The production of female gametes can be visualized by morphology on Giemsa-stained smears. The stable expression of unique surface antigens by female gametes has offered the possibility to develop MTS/HTS assays of macrogametogenesis (Delves et al. unpublished).

Finally, the availability of GFP-tagged lines is transforming the throughput of the SMFA assay [46], one of the most sensitive, albeit very low throughput, assay to evaluate transmission-blocking compounds [48]. Counting GFP-Luc expressing salivary gland sporozoites in mosquito lysate is also possible, although with limited sensitivity at present and only in the P. berghei model [49].

Drugs targeted solely at the late sexual stages will need to reside in the human body for at least five to nine days after the appearance of symptoms. This is in order to be present when the mature gametocytes (Stage V) start to appear in the blood. This has significant implications for the bioavailability and pharmacokinetic properties of drug candidates (see “Priorities for the development of enabling technologies”).

Priorities for the development of enabling technologies

Blood stages

  •  Understanding the technical problems behind the development of a P. vivax blood stage culture system and overcoming them.

  •  Development of a P. vivax blood stage rodent model.

Liver stages

  •  Development of a robust hepatocyte cell system to enable study of P. falciparum & P. vivax liver stages.

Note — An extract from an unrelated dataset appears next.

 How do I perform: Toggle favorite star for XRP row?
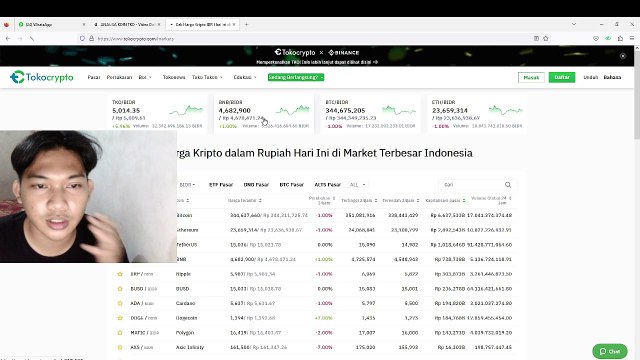click(120, 274)
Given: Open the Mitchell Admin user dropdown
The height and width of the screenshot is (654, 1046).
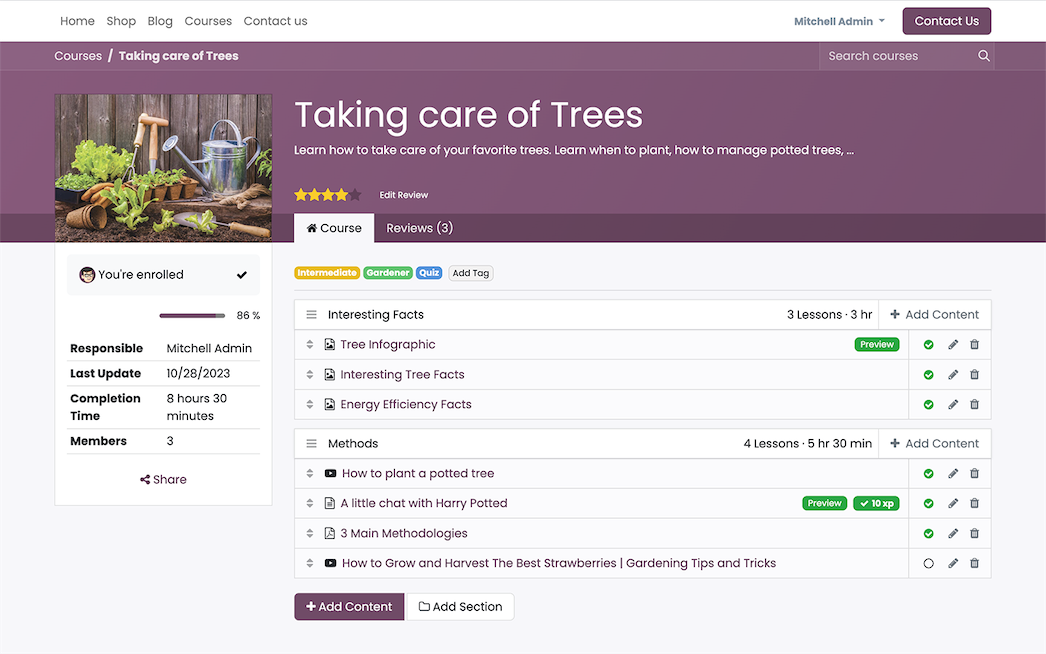Looking at the screenshot, I should click(838, 20).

  •  Development of a standardised and improved culture system for the study of P. falciparum & P. vivax liver stages.

  •  Understanding of the nature and biology of hypnozoites with the objective of identifying a biomarker for drug activity against this stage of P. vivax infection.

  •  Development of a robust and reliable supply of falciparum and vivax sporozoites and a method for safely transporting them between laboratories.

  •  Investigate the possibility of using a liver schizont assay system as a surrogate for activity against hypnozoites in primary screening for novel anti-vivax drugs.

Sexual stages

  •  Development of a target product profile for a drug to target the sexual stages of P. falciparum.

  •  Development of robust screening methods for stage IV-V gametocytes of P. falciparum

  •  Development of a P. falciparum (and P. vivax) ookinete assay to complement the current P berghei assay.

  •  Development of male and female gamete activation assays

  •  Development of MTS/HTS for SMFA assay

Identifying novel targets

There is a clear need for the identification and development of new classes of anti-malarials, i.e. belonging to novel chemical series and with novel modes of action. The current reality is that much drug discovery is still focused on a limited number of historic targets (primarily the folate and haemoglobin degradation pathways), and primarily on the blood stage of the parasite’s life cycle. There is a wealth of untapped targets in the various developmental stage proteomes that might be targeted.

Databases on genes and metabolic pathways offer opportunities to identify possible new target-based approaches. The cross-correlation of this information can be a very valuable filter (e g, identifying genes that are active in both gametocytes and in the blood stages). Orthology-based screening between Plasmodium species may also give valuable insights into promising new targets. The high level of conservation between P. falciparum and P. vivax genomes indicates that novel targets for vivax might be established from proven falciparum targets.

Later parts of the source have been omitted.